De in de punten b) tot en met e) van de eerste alinea bedoelde gegevens en informatie worden ten minste zes jaar lang bewaard.

6.   De exploitant stelt de gegevens en de informatie die vermeld worden in lid 5 zonder onnodige vertraging op verzoek ter beschikking aan de bevoegde autoriteit. De bevoegde autoriteit mag een dergelijk verzoek doen om te kunnen nagaan of aan de vereisten van deze richtlijn is voldaan. De bevoegde autoriteit doet een dergelijk verzoek als een burger verzoekt om toegang tot de gegevens of informatie als vermeld in lid 5.

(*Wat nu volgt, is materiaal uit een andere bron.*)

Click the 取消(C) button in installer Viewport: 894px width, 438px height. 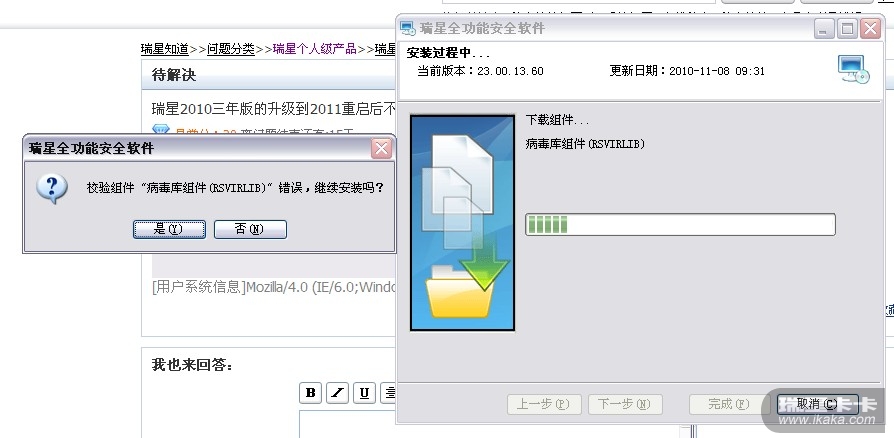click(x=817, y=404)
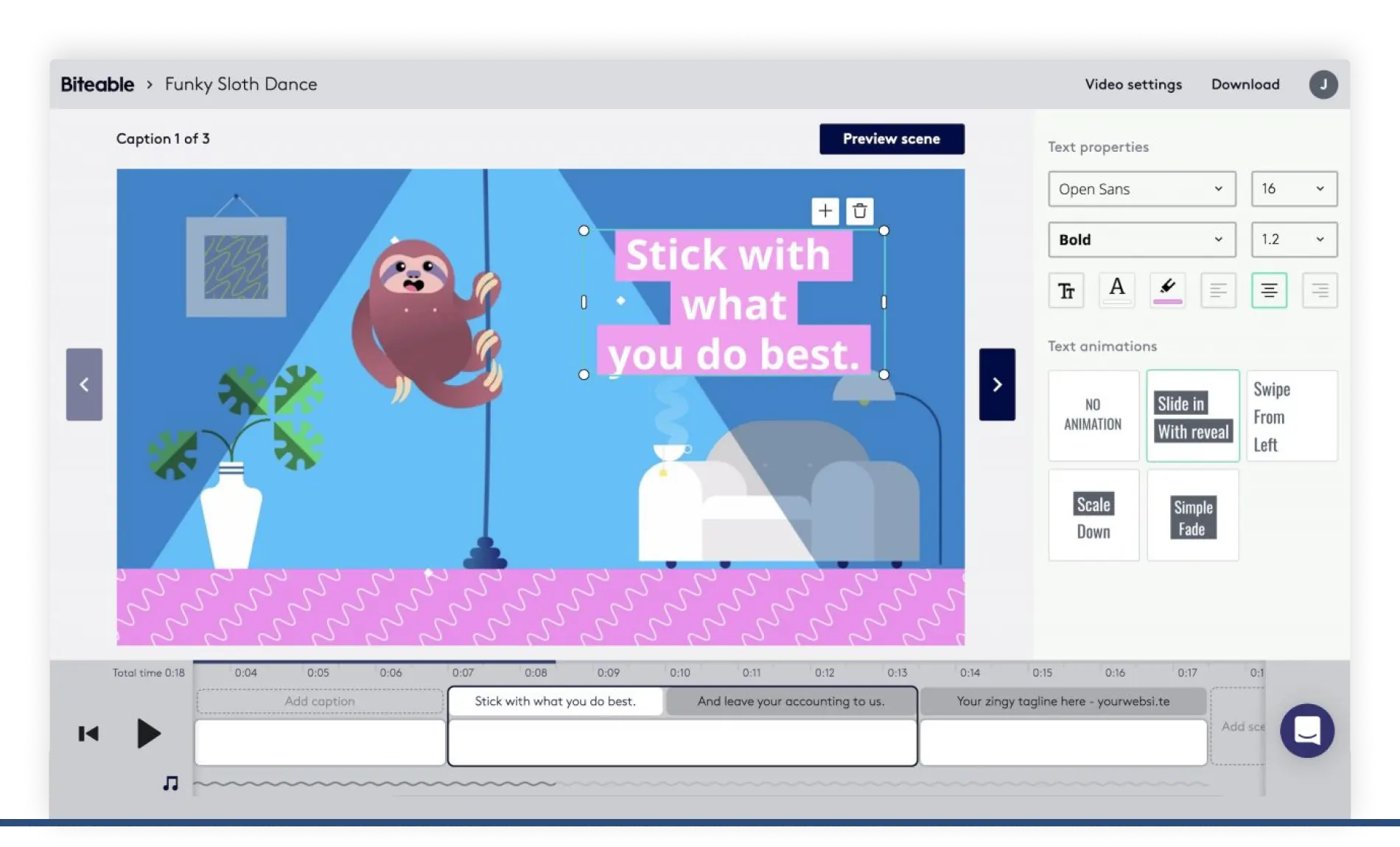Screen dimensions: 1400x847
Task: Open the font color picker
Action: 1117,289
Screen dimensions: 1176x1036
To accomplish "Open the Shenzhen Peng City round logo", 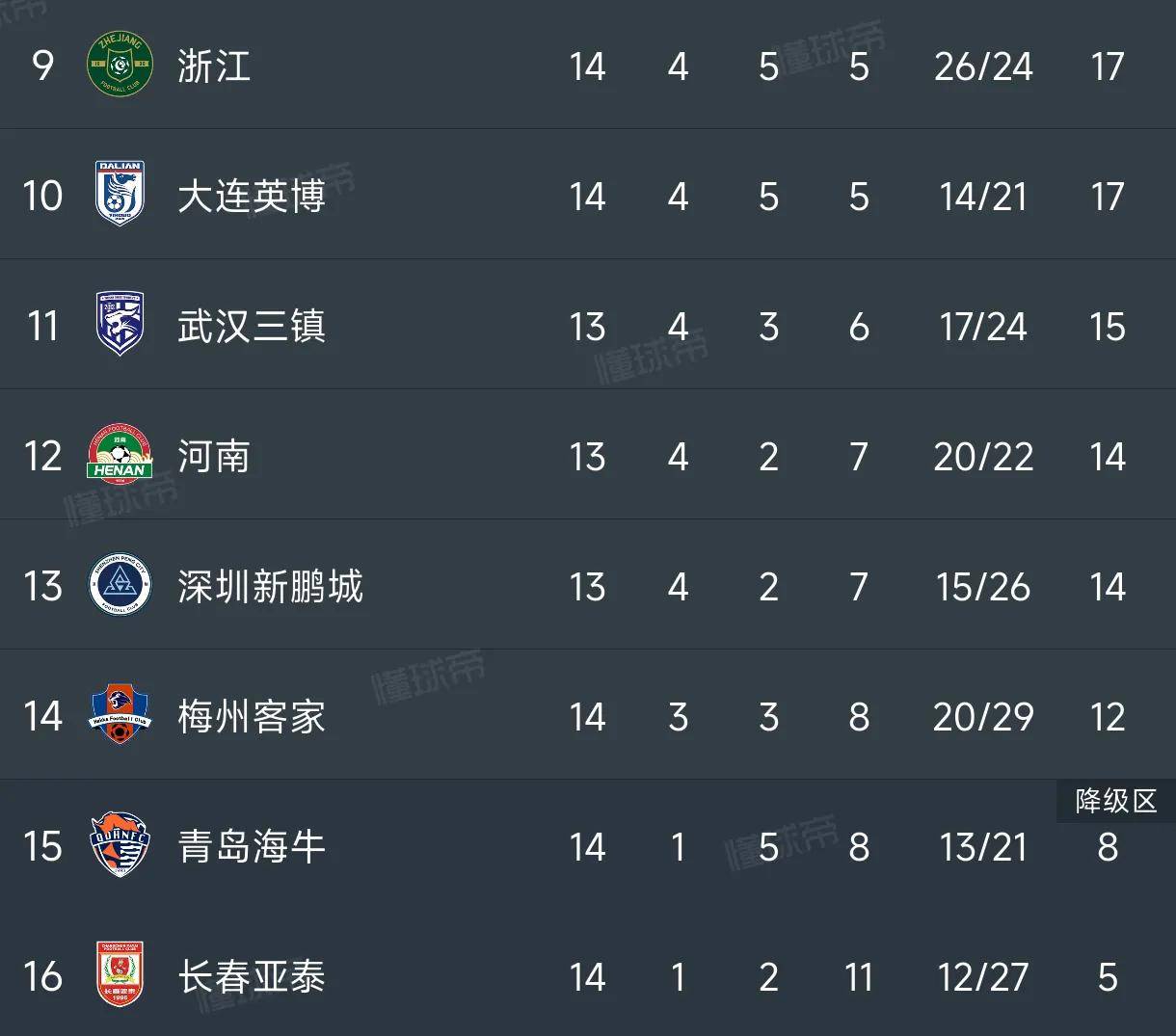I will [x=120, y=585].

7.   Indien de in bijlage II vastgestelde emissiegrenswaarden niet worden nageleefd, neemt de exploitant de nodige maatregelen om ervoor te zorgen dat die grenswaarden zo spoedig mogelijk weer worden nageleefd, onverminderd de maatregelen die zijn vereist op grond van artikel 8. De lidstaten bepalen de regels voor het type, de frequentie en het format van de informatie betreffende gevallen van niet-naleving door de exploitanten aan de bevoegde autoriteit.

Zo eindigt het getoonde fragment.